Thinking about our upcoming Granite City Days, I was reminded of our old city celebration, the Wheels, Wings and Water festival. I got the gist of the festival: Wheels — Pan Motor Co.; Water — our Mighty Mississippi and many surrounding lakes; but what was the deal with the Wings? I decided to find out.
Turns out the St. Cloud area has a rich history in general aviation. The first flight in St. Cloud was in October 1912. To put this in perspective, the Wright Brothers made their historic first engine powered airplane flights in Kitty Hawk, North Carolina, in December 1903. Their longest was 59 seconds and 852 feet. And less than ten years later, St. Cloud had its first flight.
By the 1920s, U.S. Mail was being couriered by airplane and Charles Lindbergh made his solo non-stop flight from New York City to Paris in 1927. He flew 3,600 miles and flew 331/2 hours.
Back in St. Cloud, Barnstormers were flying into the city where they performed daredevil stunts at fairs and other events. Aviation was new and exciting and the public loved its sense of adventure as they watched the skies in amazement.
In 1935, land donated by Alice Whitney, widow of Albert Whitney, a land developer, civic leader and businessman, became “Whitney Memorial Airport.” It was St. Cloud’s first airport.
In 1957, St. Cloud Flying Service, the airport’s first fixed-base operation opened, which allowed a “home” for Central Minnesota aviators.
In 1970, the new St. Cloud Municipal Airport opened and the Whitney Airport closed due to land constraints. The former airport was then donated by the Wheelock Whitney Family to the city of St. Cloud to be used for parks and recreation, thus creating the Whitney complex we see today.
With the opening of the new airport, it gave way to new general aviation growth. Leaders Flying Service, Clear Lake, has been an important aviation business serving Central Minnesota, started by Bob Leaders in 1970. Now 82 and still flying, Leaders eyes sparkle as he speaks of flying and aviation. He and two sons operate the business and work together rebuilding engines, renting and selling planes, and doing all things aviation.
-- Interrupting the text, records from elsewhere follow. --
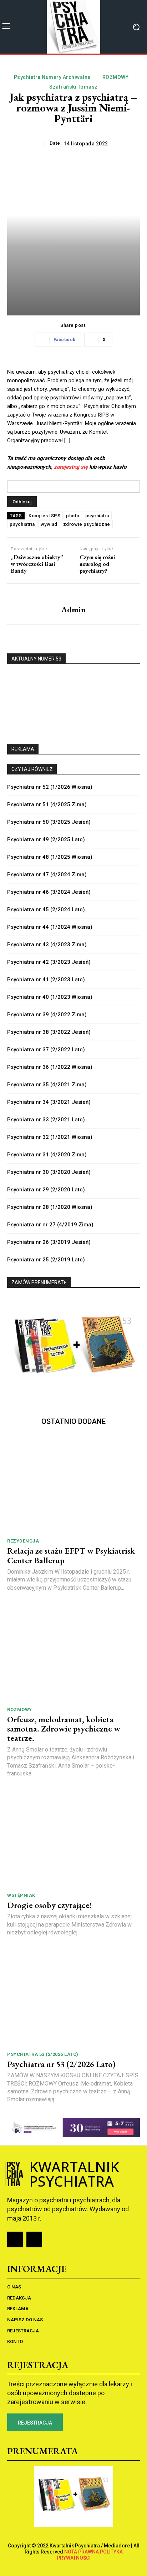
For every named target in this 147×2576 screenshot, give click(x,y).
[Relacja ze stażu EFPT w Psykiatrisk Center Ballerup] (73, 1486)
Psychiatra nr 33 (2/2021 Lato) (46, 1119)
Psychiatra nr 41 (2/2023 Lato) (46, 979)
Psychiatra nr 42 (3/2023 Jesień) (49, 962)
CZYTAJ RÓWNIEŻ (31, 769)
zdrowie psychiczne (86, 524)
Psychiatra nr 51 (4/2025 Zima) (47, 804)
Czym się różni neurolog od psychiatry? (97, 564)
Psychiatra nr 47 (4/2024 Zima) (47, 874)
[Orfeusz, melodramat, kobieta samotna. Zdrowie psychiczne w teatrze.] (73, 1654)
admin (73, 609)
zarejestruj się (71, 467)
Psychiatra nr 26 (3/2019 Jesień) (49, 1242)
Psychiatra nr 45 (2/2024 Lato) (46, 909)
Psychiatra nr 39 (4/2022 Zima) (47, 1014)
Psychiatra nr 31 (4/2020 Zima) (47, 1154)
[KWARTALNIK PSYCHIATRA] (73, 27)
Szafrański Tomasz (73, 87)
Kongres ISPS (44, 515)
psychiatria (22, 524)
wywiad (49, 524)
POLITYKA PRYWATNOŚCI (90, 2555)
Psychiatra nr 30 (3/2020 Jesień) (49, 1172)
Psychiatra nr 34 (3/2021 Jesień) (49, 1102)
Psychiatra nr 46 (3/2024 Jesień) (49, 892)
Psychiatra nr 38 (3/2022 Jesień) (49, 1032)
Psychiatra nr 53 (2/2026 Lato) (61, 2063)
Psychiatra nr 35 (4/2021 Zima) (47, 1084)
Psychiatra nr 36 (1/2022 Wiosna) (49, 1067)
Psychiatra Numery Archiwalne (52, 77)
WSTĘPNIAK (21, 1895)
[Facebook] (15, 2239)
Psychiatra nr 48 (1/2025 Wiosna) (49, 857)
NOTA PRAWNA (81, 2552)
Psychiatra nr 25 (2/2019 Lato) (46, 1259)
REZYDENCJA (23, 1541)
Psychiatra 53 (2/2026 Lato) (42, 2054)
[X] (34, 2239)
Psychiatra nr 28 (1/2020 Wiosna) (49, 1207)
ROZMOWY (115, 77)
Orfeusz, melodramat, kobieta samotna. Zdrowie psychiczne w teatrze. (63, 1729)
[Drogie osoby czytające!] (73, 1840)
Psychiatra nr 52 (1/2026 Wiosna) (49, 787)
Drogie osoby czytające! (49, 1904)
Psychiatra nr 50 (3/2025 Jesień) (49, 822)
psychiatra (97, 515)
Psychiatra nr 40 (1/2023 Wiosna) (49, 997)
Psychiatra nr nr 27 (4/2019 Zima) (50, 1224)
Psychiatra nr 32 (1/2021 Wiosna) (49, 1137)
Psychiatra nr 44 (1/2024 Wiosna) (49, 927)
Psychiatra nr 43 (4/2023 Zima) (47, 944)
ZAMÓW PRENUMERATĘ (39, 1282)
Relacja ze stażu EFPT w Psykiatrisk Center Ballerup (71, 1555)
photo (73, 515)
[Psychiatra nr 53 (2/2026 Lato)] (73, 1999)
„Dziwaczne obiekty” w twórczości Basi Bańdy (37, 564)
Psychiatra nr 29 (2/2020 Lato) (46, 1189)
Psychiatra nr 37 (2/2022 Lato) (46, 1049)
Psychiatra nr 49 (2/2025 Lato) (46, 839)
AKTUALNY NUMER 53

After an article in the St. Cloud Times, a producer asked if they could do a movie based on his career. That 2013 animated Disney movie became “Planes.” Leaders is humble about the project, noting that his grandchildren think it’s kind of cool. The characters are based on real Central Minnesota pilots. Bob is the boss, Mr. Leadbottom.
I told you aviation in Central Minnesota is a big deal.
The “new” airport, now called the St. Cloud Regional Airport has seen many changes — good and bad — since its opening.
Since the 1990s:
Commercial air service came to St. Cloud. Northwest Airlink/Mesaba has come and gone. The terminal was built and there have been improvements and expansions, as well as improved runways. An air traffic control tower was built and the St. Cloud Fire Department opened a station house. The Transportation Security Administration came to St. Cloud, as Allegiant begins service to Mesa, Arizona, and Florida. United begins daily flights to Chicago and suspends service months later.
One of the biggest losses to our airport was when Earl H. Potter III closed the St. Cloud State University Aviation Department, without any discussions with the city. That single event cut the airport’s activity in half and has had a major financial impact for the city. The more takeoffs and landings at an airport, the more federal funding becomes available. The airport has lost hangar rental and fuel tax income, and that doesn’t even count the economic trickledown effect to Wright Aero Flight School and St. Cloud Aviation. Where has the additional funding for the airport come from? Us.
That aside, there are some awesome things going on, too. The local Experimental Aircraft Association, the Granite City Flyers — a group of aviation enthusiasts who help promote safety, education and offer camaraderie. Young Eagles, an EAA program that offers kids ages 8-17 the opportunity for a free half-hour airplane ride.
The airport hosts its Fly-in Breakfast and Classic Car Show on June 28, which is sponsored by the Civil Air Patrol.
The St. Cloud area has been a hub for aviation for over 100 years. It’s an exciting time for aviation. I challenge you to get out to our airport and see what’s happening.
This is the opinion of St. Cloud resident Lori Long, who champions the greater good and is willing to use humor, a soap box or whatever it takes to get you to think similarly. (Or at least think.) You may email her at email@example.com. Her column is published the third Wednesday of the month.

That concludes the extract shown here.